- Theatrical poster
- Directed by: Jim McCullough Sr.
- Written by: Melody Brooke Jim McCullough Jr.
- Produced by: Jim McCullough, Sr.
- Starring: Jack Elam; Peter Brown; Carol Bagdasarian; Dottie West;
- Cinematography: Joseph Wilcots
- Edited by: Sheri Gallow
- Music by: Ron F. Lulio
- Distributed by: New World Pictures
- Release date: March 7, 1986 (U.S.);
- Running time: 90 minutes
- Country: United States
- Language: English

= The Aurora Encounter =

1986 film directed by Jim McCullough Sr.

The Aurora Encounter is a 1986 American Weird Western film directed by Jim McCullough Sr., written by Melody Brooke and Jim McCullough, Jr., and starring Jack Elam, Mickey Hays, Peter Brown, Carol Bagdasarian, and Dottie West. Its plot follows the residents of a small Texas town at the turn of the 19th century who are visited by an alien being after a UFO crashes in their town. The screenplay was very loosely based on the Aurora, Texas, UFO incident of 1897.

==Plot==
In 1897 Aurora, Texas, schoolteacher Alain Peebles inherits the town's failing newspaper after her father's death. Meanwhile, a UFO appears in the woods outside the town. Late at night, local resident Irene is startled by the appearance of a short alien-looking man at her window, followed by beams of light. Alain begins to investigate Irene's story to publish it in the newspaper, which causes Irene to become a pariah in town. Shortly after, one of Alain's students, Sue Beth, witnesses the UFO near a river, as well as the extraterrestrial. He leaves behind a strange crystal, which Beth brings to Alain to examine. Meanwhile, Charlie, a local drunk, encounters the extraterrestrial, whom he senses is benevolent and invites into his home. The two drink beer together and play checkers, though the alien does not speak.
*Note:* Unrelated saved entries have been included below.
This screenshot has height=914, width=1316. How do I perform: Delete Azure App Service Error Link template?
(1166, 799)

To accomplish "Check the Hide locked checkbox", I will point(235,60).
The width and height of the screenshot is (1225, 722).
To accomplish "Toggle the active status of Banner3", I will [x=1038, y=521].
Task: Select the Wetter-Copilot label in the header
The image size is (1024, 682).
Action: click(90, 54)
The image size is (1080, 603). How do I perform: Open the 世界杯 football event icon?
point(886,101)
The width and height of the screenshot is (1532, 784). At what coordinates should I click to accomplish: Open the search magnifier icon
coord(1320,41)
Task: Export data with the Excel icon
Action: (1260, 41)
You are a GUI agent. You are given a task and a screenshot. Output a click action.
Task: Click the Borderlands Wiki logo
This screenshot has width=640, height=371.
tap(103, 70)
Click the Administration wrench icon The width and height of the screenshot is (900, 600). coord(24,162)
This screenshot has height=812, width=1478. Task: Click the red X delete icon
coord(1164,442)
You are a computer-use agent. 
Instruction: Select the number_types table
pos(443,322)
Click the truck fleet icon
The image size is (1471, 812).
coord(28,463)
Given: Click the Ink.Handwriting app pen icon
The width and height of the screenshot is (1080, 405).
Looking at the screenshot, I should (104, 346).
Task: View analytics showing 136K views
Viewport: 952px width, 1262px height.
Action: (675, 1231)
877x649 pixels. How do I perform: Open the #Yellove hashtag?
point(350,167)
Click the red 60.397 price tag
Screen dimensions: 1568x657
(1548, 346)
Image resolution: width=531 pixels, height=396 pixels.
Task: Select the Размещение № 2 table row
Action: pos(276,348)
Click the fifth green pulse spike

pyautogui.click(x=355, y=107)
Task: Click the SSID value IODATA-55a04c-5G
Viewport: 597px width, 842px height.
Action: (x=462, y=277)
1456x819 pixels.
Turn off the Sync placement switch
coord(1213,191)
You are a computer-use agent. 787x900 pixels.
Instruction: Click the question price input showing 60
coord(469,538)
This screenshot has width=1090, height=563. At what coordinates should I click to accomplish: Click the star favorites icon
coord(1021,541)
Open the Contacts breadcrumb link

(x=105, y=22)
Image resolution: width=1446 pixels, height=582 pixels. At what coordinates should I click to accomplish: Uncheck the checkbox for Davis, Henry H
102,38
Alain's eagerness to cover the stories about the encounters frustrates Sheriff Ben, who believes it to be irresponsible journalism. Despite this, Alain travels to Austin to meet with the governor and discuss the incidents, but she is dismissed. Charlie continues to be visited by the extraterrestrial, but his claims are refuted by locals who consider his stories to be mere drunken ramblings.

Sue Beth brings her classmates, Ginger and Becky, to a native burial ground where they find various animal bones painted and arranged on sticks. The ground suddenly collapses beneath them, and the girls find themselves trapped in a cavern containing ancient artifacts, hieroglyphs, and skeletons. This terrifies the young Ginger, and the girls panic further when the cave begins to collapse on them. Meanwhile, Texas Ranger Phillip Sheraton witnesses the UFO emerging nearby from the woods, and it causes his rifle to disappear in a beam of light. Before the cave entirely collapses on them, the girls are saved by the extraterrestrial, who is summoned by the crystal and causes the girls to levitate out of the cave to safety.

After their experience, Sue Beth, Ginger, and Becky visit Alain and tell them of their experience. The next day, Phillip visits Alain and informs her he too saw the UFO. Alain arranges a public attempt at summoning the extraterrestrial in town with the crystal. The attempt is successful, and the UFO descends on the town, much to the horror of the nonbelievers. Alain, Charlie, and the young girls are elated. As the extraterrestrial exits the UFO and approaches Sue Beth, Alain, and Ben, he is shot by Phillip. The townspeople watch as he returns inside his vehicle, which subsequently crashes into the town water tower before exploding. A devastated Sue Beth removes the extraterrestrial's body from the wreckage.

A proper funeral is held for the extraterrestrial, attended by Alain, Charlie, Ben, Irene, and the girls. During the burial, Sue Beth lays the crystal atop the casket, which causes it to glisten and glow blue before it launches into the sky, disappearing in a torrent of light.

==Production==
===Development===
The film was based on the Aurora, Texas, UFO incident that allegedly occurred in April 1897.

===Casting===
Mickey Hays, who was cast in the film in the role of the alien, suffered from progeria that gave him an unusual appearance. Director Jim McCullough, Sr. remained close with Hays after the production until Hays's death at age 20 in 1992. The Make A Wish Foundation helped in the casting of Hays, whose wish was to be in a Hollywood movie.

===Filming===
The film was shot in Ferris, Texas.

==Release==
===Critical response===
Jim Williams of the Santa Clarita Signal likened the film to a "low-budget E.T. Goes West."

===Home media===
Anchor Bay Entertainment issued a DVD edition of the film on June 24, 2003.

==Legacy==
A long sample of Elam's dialogue regarding "Dr. Neptune's delicious elixir" was used in hip hop artist DJ Shadow's acclaimed 1996 album Endtroducing..... and also the track "Chromium", produced by the artist Chrome and released on Platipus Records.